[Dataset entries]
[Start of Attachment]

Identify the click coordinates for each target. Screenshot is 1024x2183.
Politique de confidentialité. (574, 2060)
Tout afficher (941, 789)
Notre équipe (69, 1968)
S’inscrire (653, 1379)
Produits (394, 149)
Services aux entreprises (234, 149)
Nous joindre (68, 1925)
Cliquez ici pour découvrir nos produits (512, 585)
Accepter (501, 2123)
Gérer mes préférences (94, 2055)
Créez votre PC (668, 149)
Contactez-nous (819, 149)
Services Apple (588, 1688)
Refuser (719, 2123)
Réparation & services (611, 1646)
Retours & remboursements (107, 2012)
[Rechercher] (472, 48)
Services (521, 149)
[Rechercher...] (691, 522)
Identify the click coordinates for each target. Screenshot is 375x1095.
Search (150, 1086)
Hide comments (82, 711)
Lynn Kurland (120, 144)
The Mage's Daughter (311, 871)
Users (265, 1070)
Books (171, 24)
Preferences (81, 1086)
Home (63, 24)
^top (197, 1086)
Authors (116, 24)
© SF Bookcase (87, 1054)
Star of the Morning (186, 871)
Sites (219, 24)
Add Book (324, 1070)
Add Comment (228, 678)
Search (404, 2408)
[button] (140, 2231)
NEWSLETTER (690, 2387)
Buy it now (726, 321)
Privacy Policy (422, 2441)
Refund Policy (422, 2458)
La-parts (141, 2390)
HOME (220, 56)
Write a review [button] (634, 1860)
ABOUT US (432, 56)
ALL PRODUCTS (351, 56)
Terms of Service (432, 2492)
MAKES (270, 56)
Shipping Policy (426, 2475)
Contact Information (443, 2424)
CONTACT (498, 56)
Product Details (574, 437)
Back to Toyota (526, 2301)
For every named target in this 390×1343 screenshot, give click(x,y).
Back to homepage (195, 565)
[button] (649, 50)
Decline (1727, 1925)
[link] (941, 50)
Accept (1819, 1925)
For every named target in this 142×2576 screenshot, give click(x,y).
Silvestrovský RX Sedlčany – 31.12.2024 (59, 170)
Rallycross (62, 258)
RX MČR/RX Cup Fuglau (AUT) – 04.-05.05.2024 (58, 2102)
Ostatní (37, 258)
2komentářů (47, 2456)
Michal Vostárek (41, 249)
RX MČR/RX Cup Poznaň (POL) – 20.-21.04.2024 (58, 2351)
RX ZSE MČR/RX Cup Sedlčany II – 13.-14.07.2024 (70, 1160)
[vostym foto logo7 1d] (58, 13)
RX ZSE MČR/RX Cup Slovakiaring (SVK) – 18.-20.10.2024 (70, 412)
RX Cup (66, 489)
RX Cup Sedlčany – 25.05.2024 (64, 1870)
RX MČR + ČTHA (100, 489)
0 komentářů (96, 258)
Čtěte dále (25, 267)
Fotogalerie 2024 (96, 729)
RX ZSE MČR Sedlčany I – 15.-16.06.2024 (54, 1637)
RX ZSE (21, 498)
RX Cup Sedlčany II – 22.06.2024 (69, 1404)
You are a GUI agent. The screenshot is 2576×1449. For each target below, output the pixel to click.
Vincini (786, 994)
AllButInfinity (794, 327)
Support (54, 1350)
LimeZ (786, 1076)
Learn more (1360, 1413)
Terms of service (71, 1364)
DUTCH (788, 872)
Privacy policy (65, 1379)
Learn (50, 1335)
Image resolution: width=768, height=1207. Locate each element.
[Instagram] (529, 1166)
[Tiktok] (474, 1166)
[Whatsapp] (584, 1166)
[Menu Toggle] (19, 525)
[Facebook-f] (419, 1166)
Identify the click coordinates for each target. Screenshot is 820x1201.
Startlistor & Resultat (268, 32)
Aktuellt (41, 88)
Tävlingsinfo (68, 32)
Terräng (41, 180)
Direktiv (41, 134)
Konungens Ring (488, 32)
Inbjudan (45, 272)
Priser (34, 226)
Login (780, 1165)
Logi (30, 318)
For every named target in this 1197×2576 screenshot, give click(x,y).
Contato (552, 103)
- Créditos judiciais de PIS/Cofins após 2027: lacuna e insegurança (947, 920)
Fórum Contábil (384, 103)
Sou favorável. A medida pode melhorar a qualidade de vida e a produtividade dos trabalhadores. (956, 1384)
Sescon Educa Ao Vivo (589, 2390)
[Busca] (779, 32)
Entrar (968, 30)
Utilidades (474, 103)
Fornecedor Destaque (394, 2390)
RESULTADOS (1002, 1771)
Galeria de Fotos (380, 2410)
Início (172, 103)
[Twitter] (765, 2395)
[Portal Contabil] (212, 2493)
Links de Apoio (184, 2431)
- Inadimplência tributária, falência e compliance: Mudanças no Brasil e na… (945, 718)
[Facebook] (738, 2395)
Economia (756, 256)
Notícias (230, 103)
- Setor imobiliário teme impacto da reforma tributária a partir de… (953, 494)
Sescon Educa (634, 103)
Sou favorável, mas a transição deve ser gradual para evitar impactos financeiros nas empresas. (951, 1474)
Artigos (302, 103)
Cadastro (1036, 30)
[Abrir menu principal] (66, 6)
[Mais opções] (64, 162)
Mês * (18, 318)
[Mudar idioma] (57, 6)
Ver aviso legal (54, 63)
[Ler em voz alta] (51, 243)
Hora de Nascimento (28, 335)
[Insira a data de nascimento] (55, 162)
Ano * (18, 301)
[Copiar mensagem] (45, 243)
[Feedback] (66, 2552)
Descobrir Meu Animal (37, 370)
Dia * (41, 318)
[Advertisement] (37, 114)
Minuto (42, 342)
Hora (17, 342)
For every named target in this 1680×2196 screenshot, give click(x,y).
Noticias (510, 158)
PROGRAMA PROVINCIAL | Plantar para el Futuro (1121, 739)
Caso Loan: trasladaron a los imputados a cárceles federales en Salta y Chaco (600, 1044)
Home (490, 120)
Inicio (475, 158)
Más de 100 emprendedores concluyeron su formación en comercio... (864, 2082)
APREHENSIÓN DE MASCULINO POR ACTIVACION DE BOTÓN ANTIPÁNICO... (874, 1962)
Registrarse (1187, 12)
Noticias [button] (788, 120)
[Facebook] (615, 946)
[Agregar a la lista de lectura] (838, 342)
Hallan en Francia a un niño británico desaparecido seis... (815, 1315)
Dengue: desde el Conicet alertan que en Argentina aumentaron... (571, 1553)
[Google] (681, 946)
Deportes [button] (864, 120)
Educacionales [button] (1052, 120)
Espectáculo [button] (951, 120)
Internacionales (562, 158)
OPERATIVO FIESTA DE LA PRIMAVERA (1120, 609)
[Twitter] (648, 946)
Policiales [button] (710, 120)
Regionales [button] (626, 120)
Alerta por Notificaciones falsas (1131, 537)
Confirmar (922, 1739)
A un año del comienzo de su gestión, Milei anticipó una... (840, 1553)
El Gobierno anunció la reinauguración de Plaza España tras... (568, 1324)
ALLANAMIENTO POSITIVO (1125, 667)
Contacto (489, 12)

[End of Attachment]

TASK PROMPT> Output, from the data above, the lines from the line with "Image resolution: width=768, height=1207." to the line with "Screenshot is 820x1201." exactly as they stand, both ends included and nothing else.

SOLUTION FOR THIS PROBLEM>
Image resolution: width=768, height=1207. Locate each element.
[Instagram] (529, 1166)
[Tiktok] (474, 1166)
[Whatsapp] (584, 1166)
[Menu Toggle] (19, 525)
[Facebook-f] (419, 1166)
Identify the click coordinates for each target. Screenshot is 820x1201.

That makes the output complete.